A ascensão do Hamas,  -- que conquistou 76 das 132 cadeiras do Parlamento, contra 43 do Fatah,  é vista como um terremoto político no Oriente Médio, provocado pela desilusão dos eleitores com a corrupção e com os esforços de paz.

- Já deixei muito claro...que um partido político que articula a destruição de Israel como parte de sua plataforma é um partido com o qual não vamos lidar -  disse o presidente dos EUA, George W. Bush, em uma entrevista coletiva em Washington.

O primeiro-ministro interino de Israel, Ehud Olmert, disse que um governo envolvendo o Hamas não pode ser um parceiro para a paz. Israel também recusou-se a negociar com o governo anterior, dizendo que ele não combateu grupos militantes como o Hamas.

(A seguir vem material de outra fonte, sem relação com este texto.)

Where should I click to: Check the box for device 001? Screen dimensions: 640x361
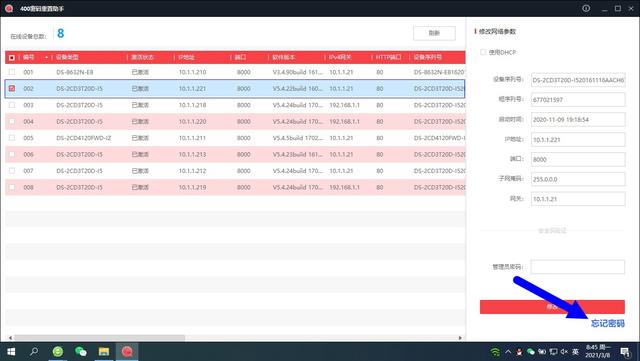(x=12, y=72)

- Se um governo é liderado ou inclui o Hamas, a Autoridade Palestina se tornará uma organização terrorista. O mundo e Israel vão ignorá-lo e ele se tornará irrelevante", afirmou, usando o mesmo termo que Sharon aplicava a Arafat -  disse Olmert, que assumiu os poderes de Ariel Sharon depois do derrame do primeiro-ministro, em 4 de janeiro.

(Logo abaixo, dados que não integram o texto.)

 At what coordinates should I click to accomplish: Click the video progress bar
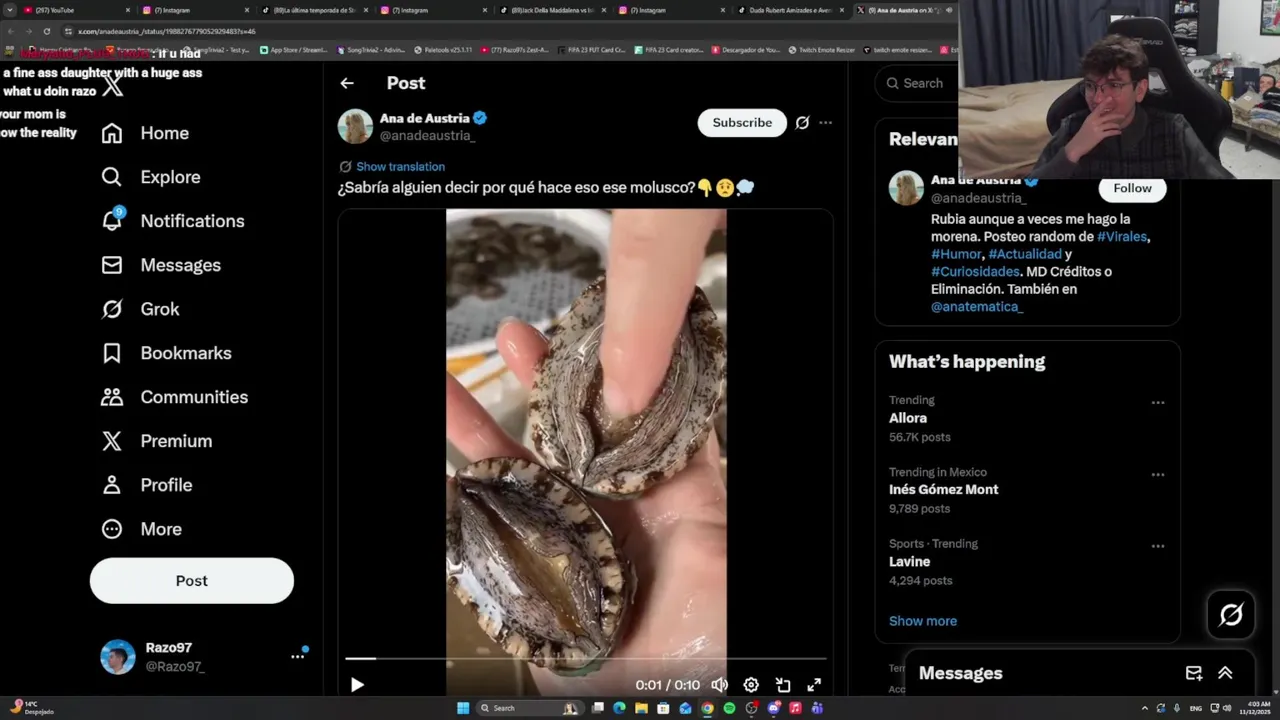coord(585,659)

Mas uma pesquisa de opinião no jornal israelense Yedioth Ahronoth mostrou que 48 por cento dos israelenses são favoráveis a negociações com um governo palestino liderado pelo Hamas, e 43 por cento são contra. Um líder do Hamas declarou nesta sexta-feira que o grupo se encontrará daqui a alguns dias com Abbas para discutir uma "parceira política".

Negociações de emergência

Os EUA, que mantêm o Hamas na lista de organizações terroristas, realizaram debates de emergência por telefone com os outros membros do grupo conhecido como "quarteto", formado por EUA, União Européia, Rússia e a Organização das Nações Unidas.

- Reafirmamos a visão de que...não se pode ter um pé no terrorismo e outro na política -  disse a secretária de Estado norte-americana, Condoleezza Rice, em entrevista.

Em comunicado, o quarteto exigiu que o Hamas renuncie à violência, aceite o direito de existência de Israel e se desarme. Líderes da UE, maior doador para a Autoridade Palestina, disseram que o Hamas corre o risco de ficar isolado se não cumprir as exigências.